• WRITTEN REQUEST: Return every line of the rows below that contains the word "click".

--- start DATASET RECORDS ---

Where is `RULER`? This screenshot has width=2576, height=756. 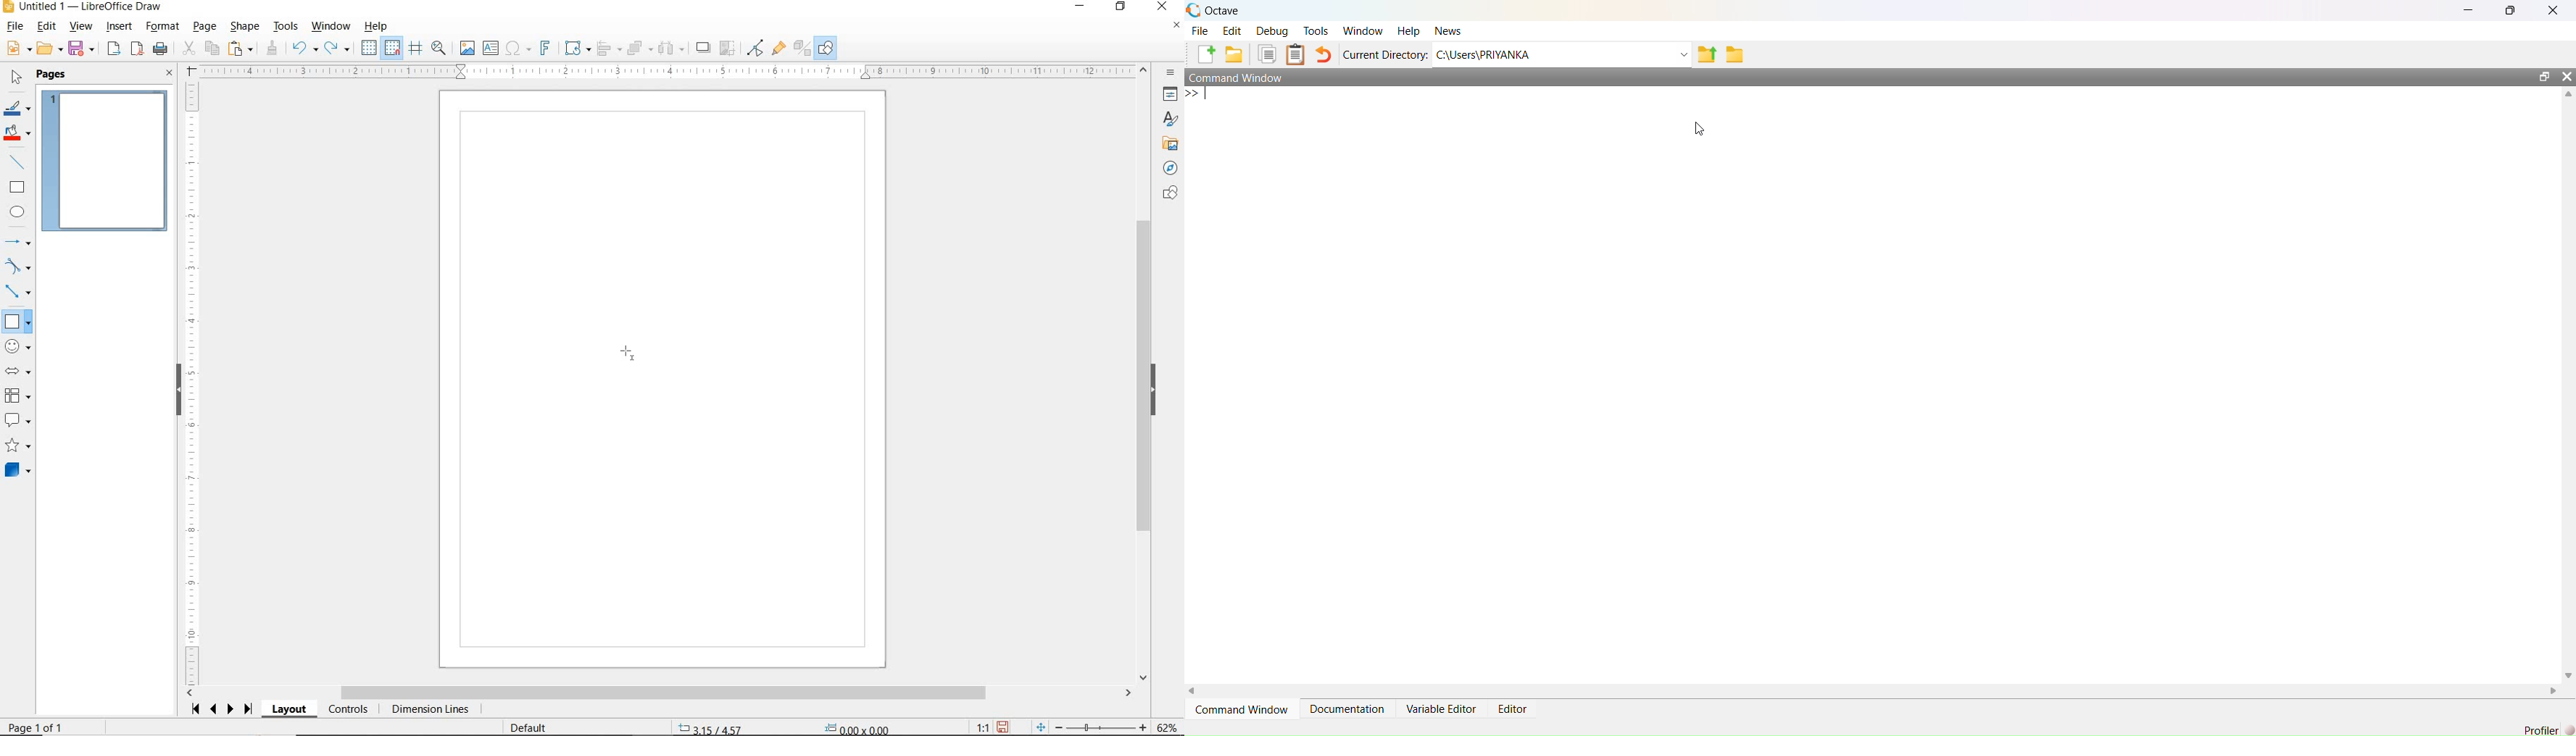 RULER is located at coordinates (193, 384).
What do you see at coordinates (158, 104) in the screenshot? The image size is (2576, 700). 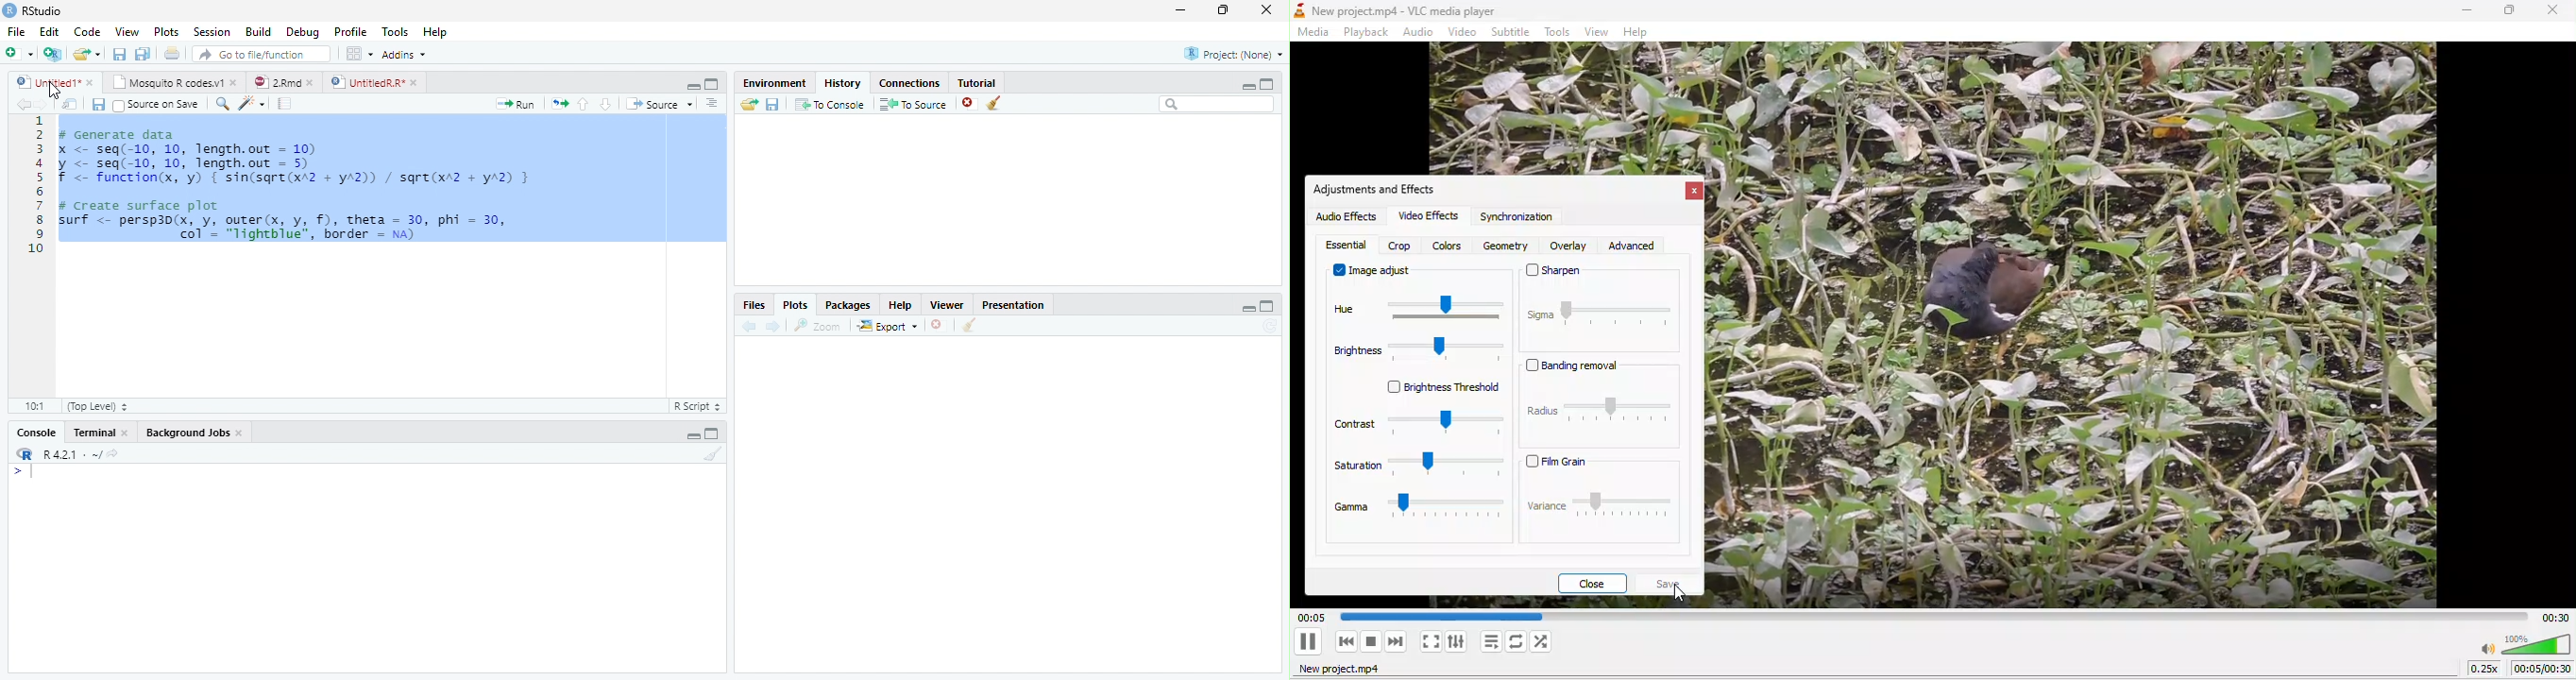 I see `Source on Save` at bounding box center [158, 104].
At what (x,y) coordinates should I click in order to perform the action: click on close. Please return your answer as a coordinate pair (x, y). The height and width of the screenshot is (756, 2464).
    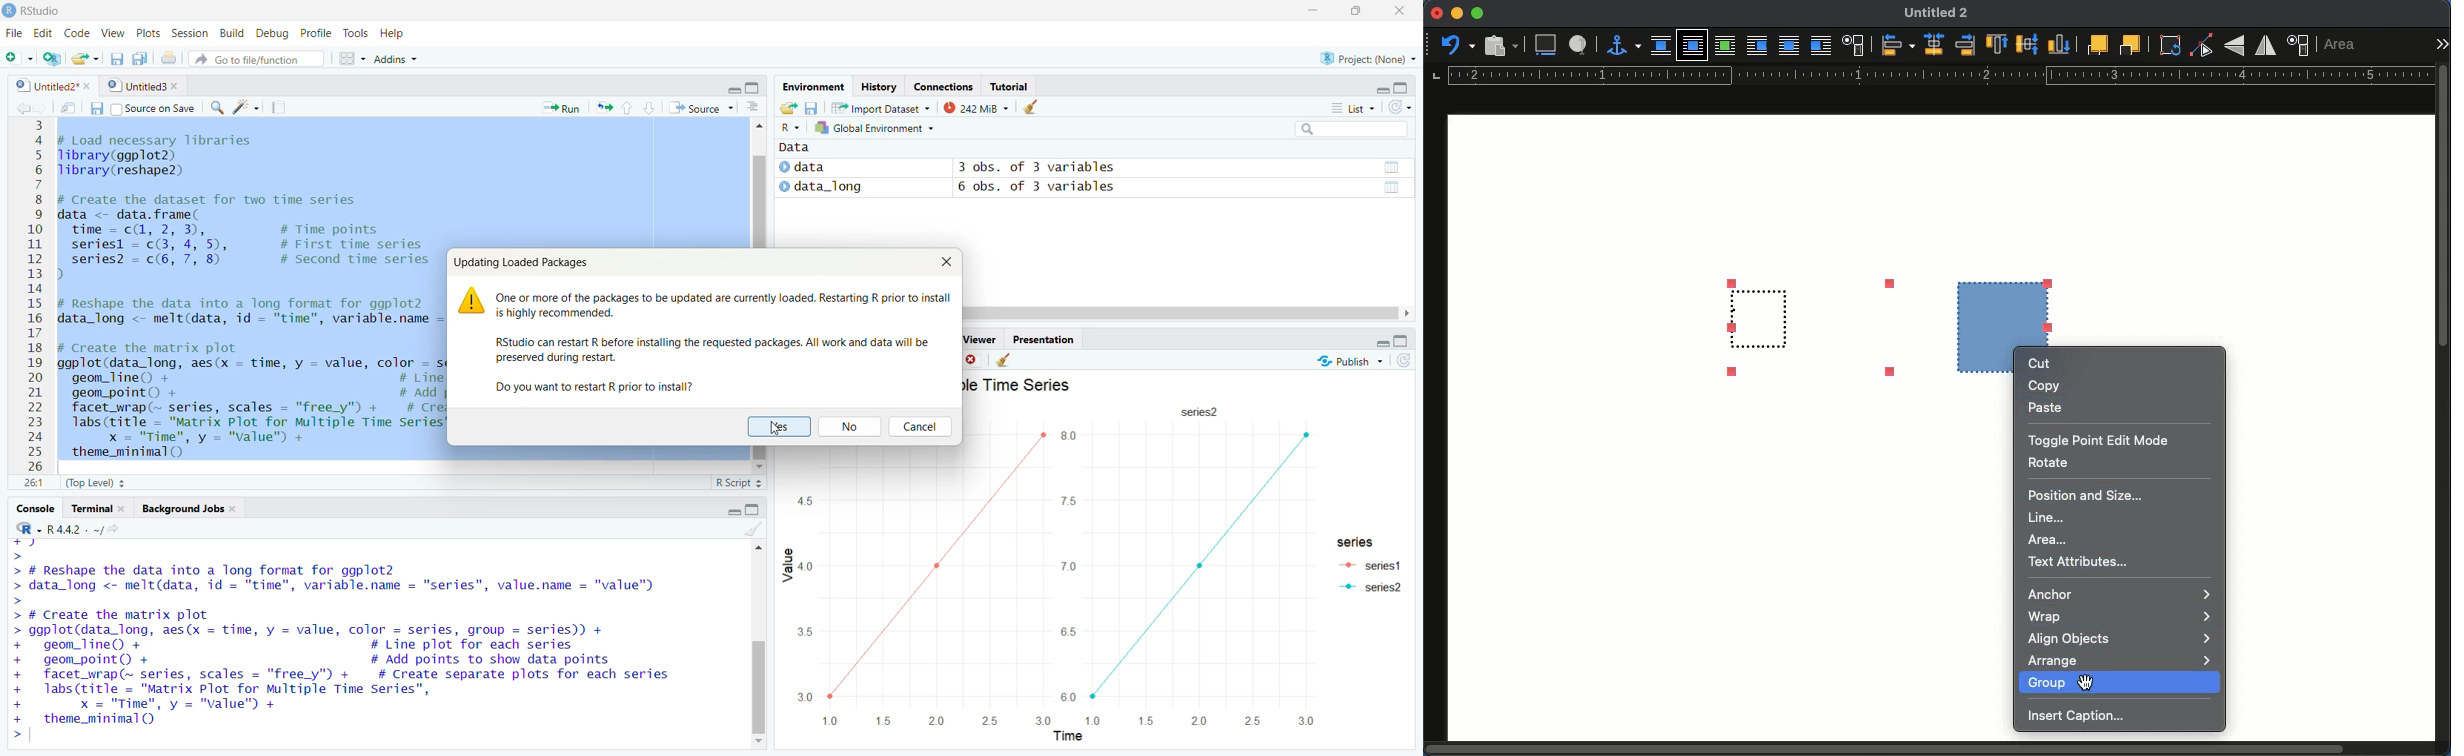
    Looking at the image, I should click on (179, 87).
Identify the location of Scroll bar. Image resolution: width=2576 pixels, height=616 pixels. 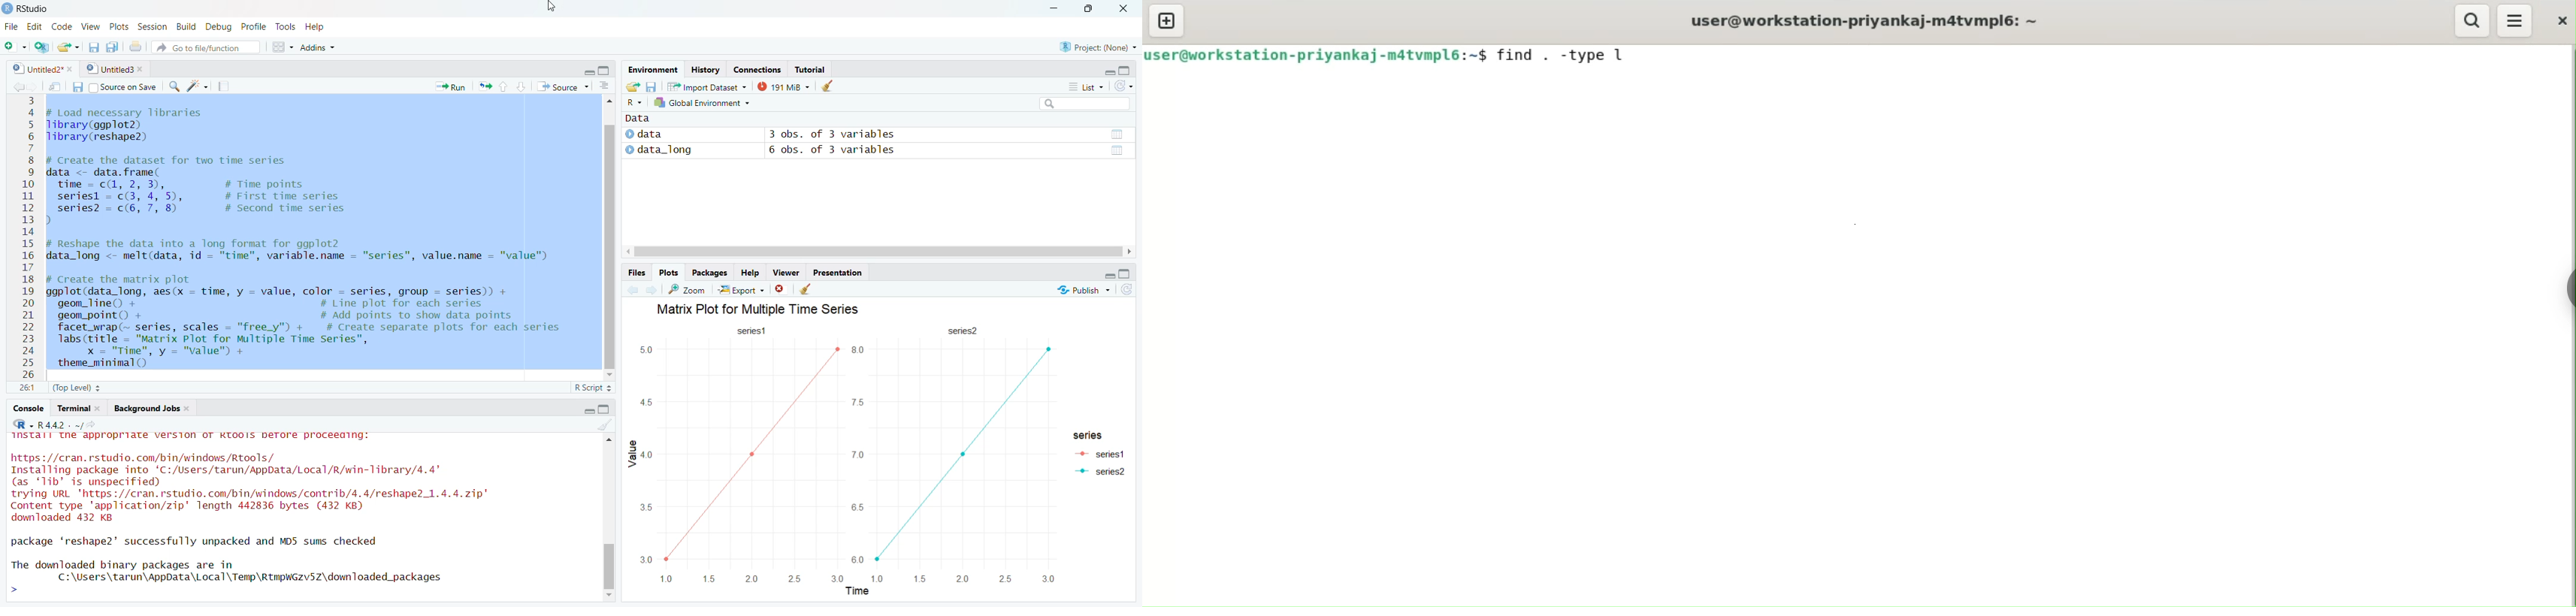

--- end DATASET RECORDS ---

• TASK OUTPUT:
At what (x,y) coordinates should I click in order to perform the action: click on close. Please return your answer as a coordinate pair (x, y). The height and width of the screenshot is (756, 2464).
    Looking at the image, I should click on (179, 87).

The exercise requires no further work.